BOB SCHIEFFER: All right. You are one of what may be six, seven hundred maybe eight hundred Republicans that were out there in-- in Utah this weekend for a big retreat. They were all invited out by Governor Romney. What-- what is that about? Is it a fund-raising thing or what's that about?
TIM PAWLENTY: Well, what's it's about is this: when you're running for President of the United States you need a team of friends and family, supporters, donors, and as the campaign unfolds those people need to be informed and motivated and encouraged in their work. And so this was a gathering of some-- of Governor Romney's and Ann Romney's best friends and supporters and family members to give them a campaign update and a briefing, not just on the campaign but on issues, so that they feel informed and also can share that information with their networks and colleagues to get out the vote and get other people to support. So it's a kind of a rally, if you will, of some of his best supporters and a-- and a briefing on the issues with some of his best supporters.
BOB SCHIEFFER: How-- who pays for something like that? Does Governor Romney pick up the tab for that or does everybody pay their own way? How does that work?

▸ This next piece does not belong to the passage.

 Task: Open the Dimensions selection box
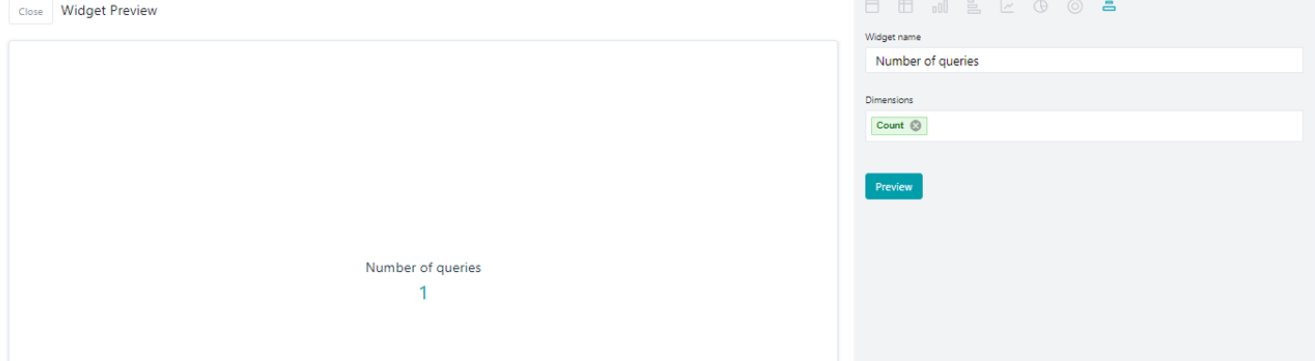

TIM PAWLENTY: Well, I don't know the details, but I think everybody came at their own expense and paid their own expenses. There are some overhead, I'm sure, in putting out an event like this, but I don't think the Romney campaign paid for people's lodging or airfare and the like to get here.
BOB SCHIEFFER: Did-- did you have to give a certain amount of money to the campaign to get invited?
TIM PAWLENTY: I think this was a group of his best donors, and so I think there were some requirements or donation levels that you had to have met to be invited to this but there are other similar campaign events in the form of rallies and other meetings all around the country all the time for donors and supporters. And it's-- Bob, it's a good thing. We want people on the team to be informed, motivated, encouraged, and to get out and try to do what they can to get Governor Romney elected President.
BOB SCHIEFFER: Let me ask you one more question about it. It's my understanding that the Super PACs that we have now, these independent groups that raise money people can give unlimited sums. They, as I understand it, are supposed to, by law, required to operate independently from the campaigns themselves, or supposed to be no coordination, yet I notice that Karl Rove, who runs one of the biggest PACs, maybe the biggest one, was out there at your conference and-- and spoke. Is that proper?
TIM PAWLENTY: It-- it is, indeed, proper because the line between the campaigns and these independent groups is that you can't coordinate about the expenditure of money. So you can talk all day long about issues, policy, general things like that. You just can't cross the line to say, now, you're going to spend it-- your money this way and we're going to spend our money that way. It's a little bit of an over-simplification. But that's the line and certainly that wasn't crossed here, nor will it be during this campaign.
BOB SCHIEFFER: Governor, let me ask you this: Do you think somewhere down the line, Governor Romney's going to have to get a little more specific? You know, for example, on--on-- on taxes, he-- he's pretty open about, he's ready to cut taxes, but he has not yet told us which of the deductions he'll eliminate, which of the loopholes he'll eliminate to pay for these tax cuts. When are we going to hear that?